_EXERCISE OBJECTIVE_
Could you copy the passage of the article on aid for WWII forced laborers between "The court said" and "the Japanese army.", inclusive, and switch "bleaker" to "dimmer"?

Ten survivor representatives, mainly from China's northern provinces of Hebei and Shanxi, central Henan and eastern Shandong, attended. China Red Cross Foundation (CRCF) and Chinese Federation of Demanding Compensation From Japan (CFDC) conducted the ceremony.

Each of the survivors was given 1,000 Yuan (US$131.6). One "extremely poor" survivor was given 3,000 Yuan. This is the first time they have obtained any kind of domestic aid.

Tong Zeng, head of the CFDC, said that the Hong Kong Philanthropist, Zhong Huiming, offered the financial aid. It will be primarily used to help WWII victims with "special difficulties" and women who were forced to be sex slaves during the war.

Tong, an activist fighting for war compensation in Beijing, said that the 586 former forced laborers were the only known survivors.

Between 1943 and 1945 about 40,000 Chinese were forced into slave labor at 135 Japanese labor camps. The labor sites, consisting of 35 various enterprises, all operated in Japan. According to Tong more than 6,800 Chinese teenage laborers died of exhaustion. The CFDC research compiled all the figures. China won a final victory over the war against Japanese invasion in 1945.

"The majority of the survivors from the forced labor camps are suffering diseases left from the war. Today most of them are over eighty years old. We hope the aid can comfort them and help them to enjoy a restful life in their remaining years," said Tong, while calling for more social assistance for World War II victims.

"The Japanese foremen abused us. I lived like a beast. I can not use words to describe it," said Li Liangjie, 78, who was brought to Japan at age 14. Li made an angry, spontaneous speech at the aid-granting ceremony, accusing the Japanese of war atrocities.

Li said the aid greatly inspired him to continue seeking compensation from the Japanese government and related Japanese companies by filing lawsuits both in domestic and Japanese courts.

On April 27 the Japanese Supreme Court rejected the demands of five former Chinese laborers. They had all worked as slave laborers in Japan during the WWII under Tokyo-based construction contractor Nishimatsu Construction Co.  According to the court Nishimatsu was not liable to either apologize or issue compensation.

The court said that Chinese individuals had no right to demand war reparations from Japan.

"The case shows that lawsuits demanding compensation are facing even bleaker prospects," Tong said.

The CRCF and the CFDC initiated the aid campaign for WWII victims on June 10. They wanted to financially help victims of Japan's notorious bacterial war, sufferers of chemical weapons abandoned in China, and women who were forced to be sex slaves for the Japanese army.

Statistics show an estimated 200,000 "comfort women" were forced to serve as sex slaves in China for the Japanese forces during the war.

_DATA BELOW_
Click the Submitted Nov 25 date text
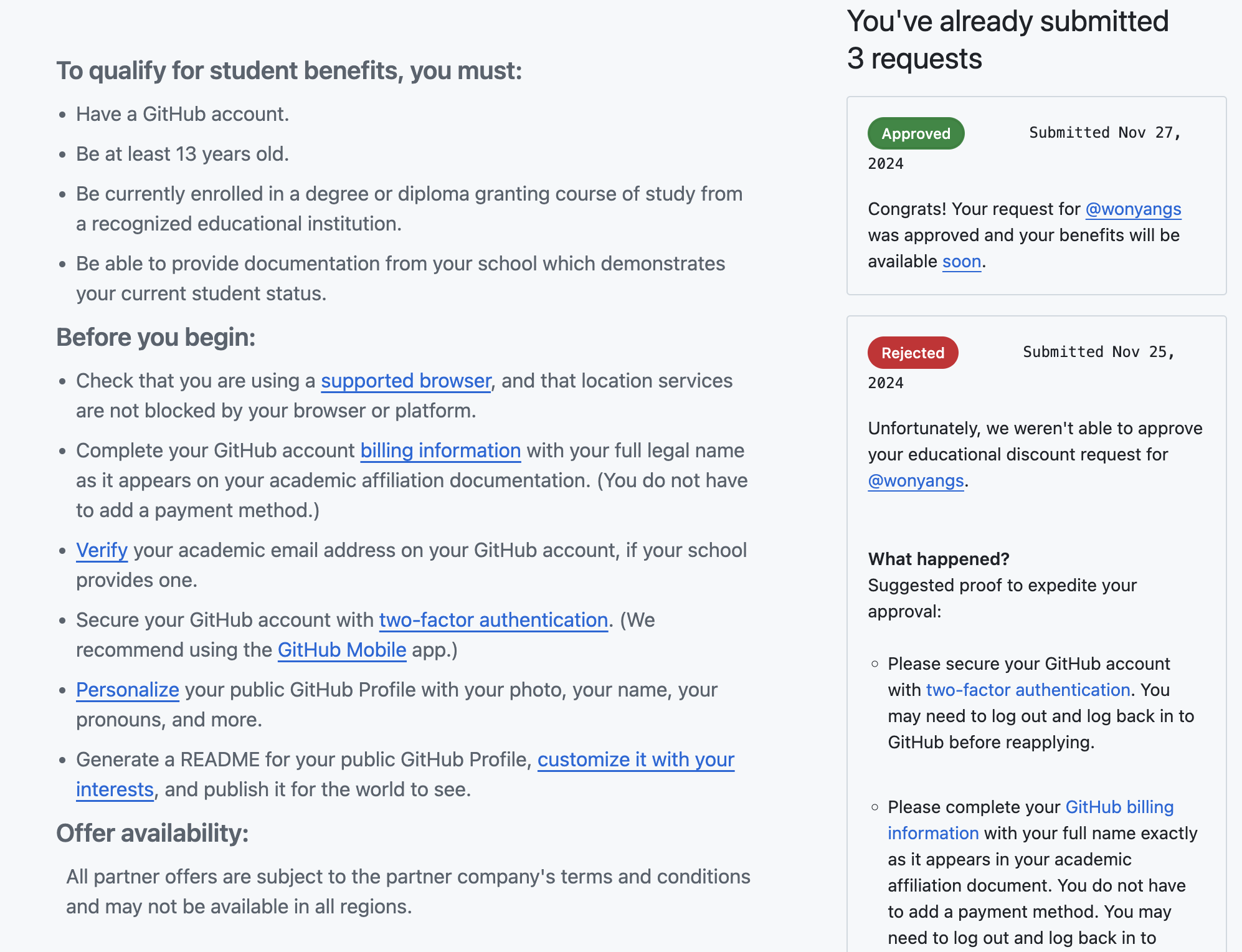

_FINISHED TASK_
The court said that Chinese individuals had no right to demand war reparations from Japan.

"The case shows that lawsuits demanding compensation are facing even dimmer prospects," Tong said.

The CRCF and the CFDC initiated the aid campaign for WWII victims on June 10. They wanted to financially help victims of Japan's notorious bacterial war, sufferers of chemical weapons abandoned in China, and women who were forced to be sex slaves for the Japanese army.